'Risk in a Box': IP Bubblewrap A technology risk framework and data visualisation methodology for an IP organisation based upon empirical data, end to end flow / type, control / data planes, connectedness, trust levels, *known* vulnerabilities and threats. This framework hopes to assist individuals and organisations quantify risks to an IP infrastructure and services by enumerating current traffic and threats, rather than a 'perception' of risk and threat in relation to the unknown, which incidentally, is infinite and unquantifiable with the elapsing of time.
The author hopes to help foster, more so, an enumeration and enablement of the positive or 'valid' data/services in extreme or unforeseen circumstances, rather than attempting to enumerate the unknown or 'invalid' negative conditions. However, enumerating the *currently* known negative will help to quantify and frame technology risk overall. Due to the challenges of complexity, a very generic breakdown will be applied which will hopefully be improved upon and refined in the future. The focus is on the actual flows, relationships, dependencies and interfaces to IP services, rather than on specific valuation of data at rest.
Aside: From the title the term 'IP' may be used to represent either, 'Internet Protocol' or 'Information Protection', but not 'Intellectual Property', and is used in the 'Internet Protocol' terminology throughout this paper.
Technology risk is viewed as a subset of overall business risk and may be attributed different weightings based upon an organisation or individuals perception of their reliance upon certain technology areas.
Problem Statement
==================
The complexity and velocity of information technology in IP enabled organisations is such that irrespective of dimensioning and design, the majority of organisations face similar challenges relating to information based asset classification and information protection; thanks mainly to the underlying intricacy of protocols, node relationships, operating systems, applications etc. and the management, operation, integrity and stability of all of the above.
Unfortunately from the macro-organisational view it can be hard to prioritise information flows and services , as different groups or individuals may not posses enough knowledge about the transports and technologies that enable their distinct applications or business processes.
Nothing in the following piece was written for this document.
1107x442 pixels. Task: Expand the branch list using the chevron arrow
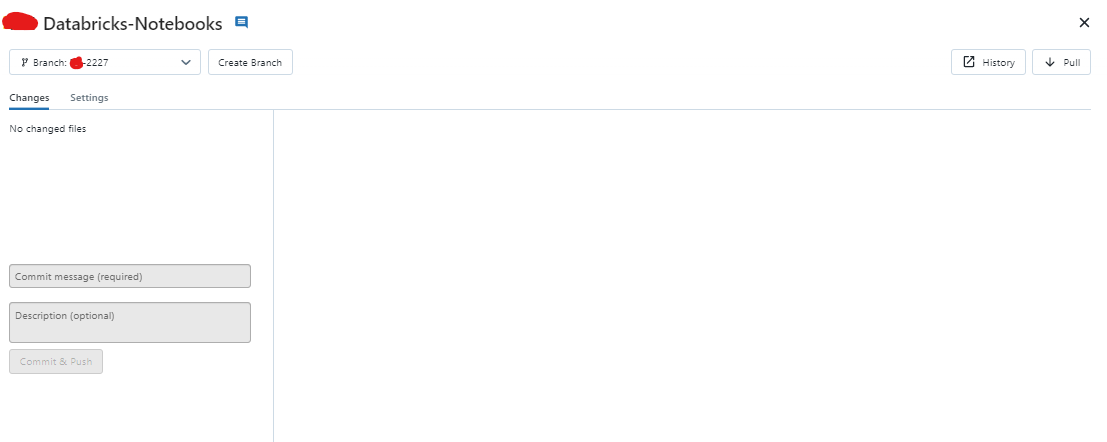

This in turn leads to a sub-optimal allocation of resources and / or a skewed view of the organisations IP enabled world. It is very easy to see the end result of a product or new application, but very hard to see the intrinsic use of the IP network, operating systems and dependencies upon which, enable the actual operation and availability of said application or product.
From the micro-view, a single entry in a logfile, a certain vulnerability, attack or potential loss in data integrity may cause catastrophic consequences to the ability of an organisation to operate effectively or in some cases even at all. Some circumstances may result in either systematic degradation of service over time and others in immediately quantifiable revenue loss (albeit generally not with any form of guaranteed accuracy).
There exists no common or easily applied methodology or framework to help contextualise the connectedness, dependencies, threats and risks to an organisation which finds itself heavily dependent upon IP based services.
Overview
========
Certainly different individuals ( be they IT management, IT executive or not.. ) may attribute different values to information assets, however common or shared infrastructure, protocols, services and/or data have more far-reaching consequences to an organisations function and ongoing stable operations than they may initially be privy to. It is with this understanding that a baseline or sliding window must be established across an organisation to facilitate macro classification of services, data and nodes. It should be noted this is only one way to interpret and view an IP enabled organisation.
Nodes
=====
a) transit / infrastructure node
( Routers, firewalls, load balancers, VPN concentrators, GGSN, MMSC, IDP, or anything that facilitates a flow between endpoints. Traffic may be generated by a 'transit node' for the purposes of management, reporting etc however these flows should be attributed to (c) below... this node type includes nodes that store related configuration and management data e.g Network Management Systems / MOMs / OSS )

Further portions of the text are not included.